Guillaume et Jordan se sont aussi abrités dans leur camion remorque. Lorsque je les aborde, ils sortent tout juste, équipés de leur tenue orange fluo, de leurs casquettes, bérets et tours de cous bien remontés. Ils seront ici pendant trois jours, malgré la pluie et le froid pour creuser et remplir un morceau de trottoir.

Je les quitte alors que le soleil se montre timidement. À Tournebride, les rafales ont renversé les poubelles, les averses ont formé de grandes flaques dans lesquelles se reflètent les éclaircies. Je passe devant le restaurant Saint-Jean-de-la-queue et m’arrête un peu plus loin Chez Pipette. Je rentre m’y réchauffer et rencontre Nicolas, qui travaille ici depuis quelques mois. Il a 39 ans, est originaire de Normandie et vit dans un van aménagé. Il aime voyager, assouvir sa soif de curiosité. Alors, même s’il est bien dans le coin, il repartira sûrement bientôt, découvrir d’autres régions. Jeanne, sa jeune collègue, est originaire du Landreau et a commencé il y a seulement deux semaines. Nous sortons dans le froid à l’arrière du restaurant pour prendre une photo et je reprends ma marche.

À partir d’ici, je pars vers le sud, redescendant doucement la frontière ouest de la commune. Je traverse le chemin du Halay pour rejoindre le hameau de La Gourtière, m’éloignant rapidement du brouhaha de la quatre-voies. Les branches décharnées d’un sous-bois offrent un havre silencieux par lequel transpercent les nouveaux rayons de soleil.

Je prends la perpendiculaire par un chemin de vigne. Mes pieds s’enfoncent dans les herbes boueuses qui bordent les rangs, le long de la voie de chemin de fer que je traverse un peu plus loin. Entre herbes et ronces, un TER vient troubler le silence qui revient instantanément. Les forêts osseuses sont accueillantes, laissant apercevoir des clairières, et de petites mares formées des deux côtés de la petite route. Je sais déjà que je ne verrai pas encore la Sèvre nantaise aujourd’hui mais de nouveaux cours d’eau sont apparus des ondées récentes, comme celui que j’emprunte le long de la voie ferrée, transformant un chemin en large ruisseau.

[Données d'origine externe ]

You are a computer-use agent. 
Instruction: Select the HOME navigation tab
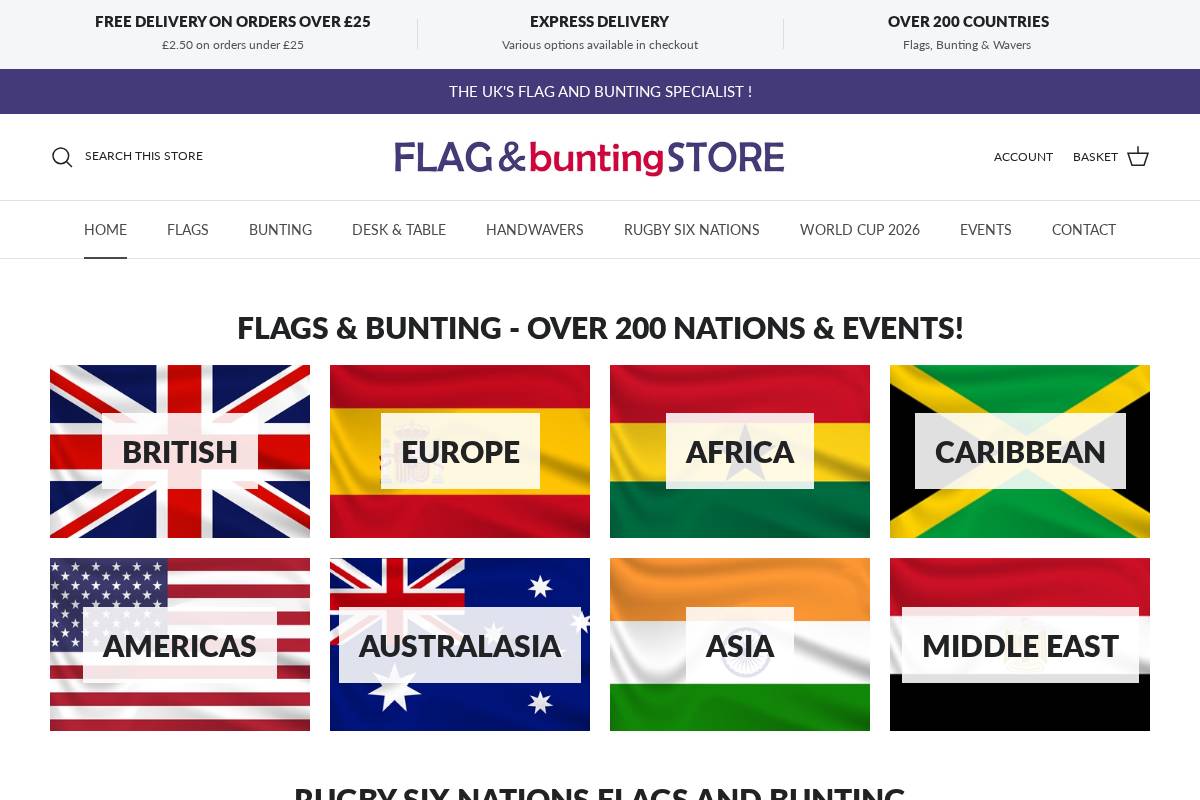pyautogui.click(x=105, y=230)
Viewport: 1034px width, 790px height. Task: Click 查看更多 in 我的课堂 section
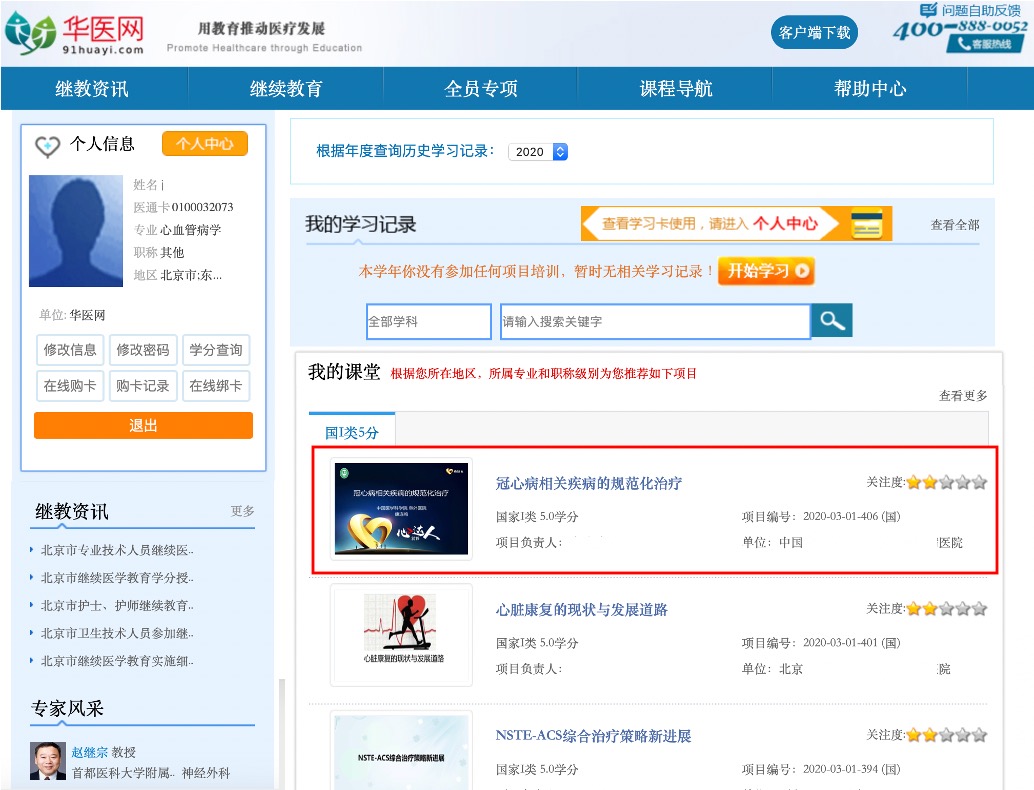[962, 396]
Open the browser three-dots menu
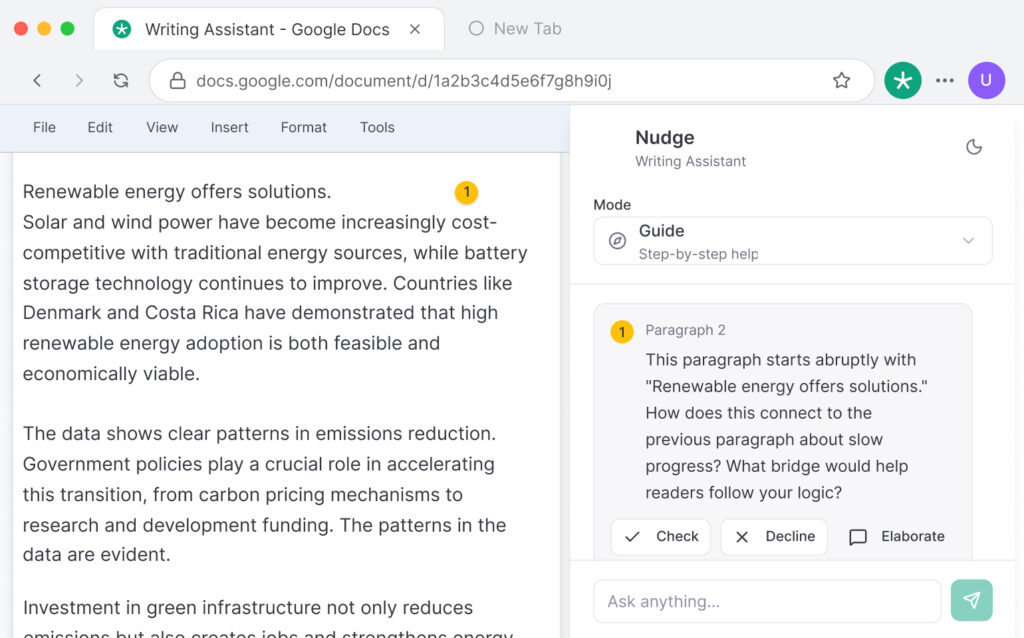 pos(944,81)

Un peu plus bas, la curiosité m’amène à m’arrêter à l’écurie des lumières, son architecture et la lumière qui s’y engouffre, comme le vent dans les bâches tout autour des enclos. Je photographie Kelya, jument qui aime poser me confie son écuyère. Et c’est l’heure pour moi aussi de faire une pause. Je repartirai d’ici la prochaine fois. Et je continuerai de descendre vers le sud, la carrière et la rivière.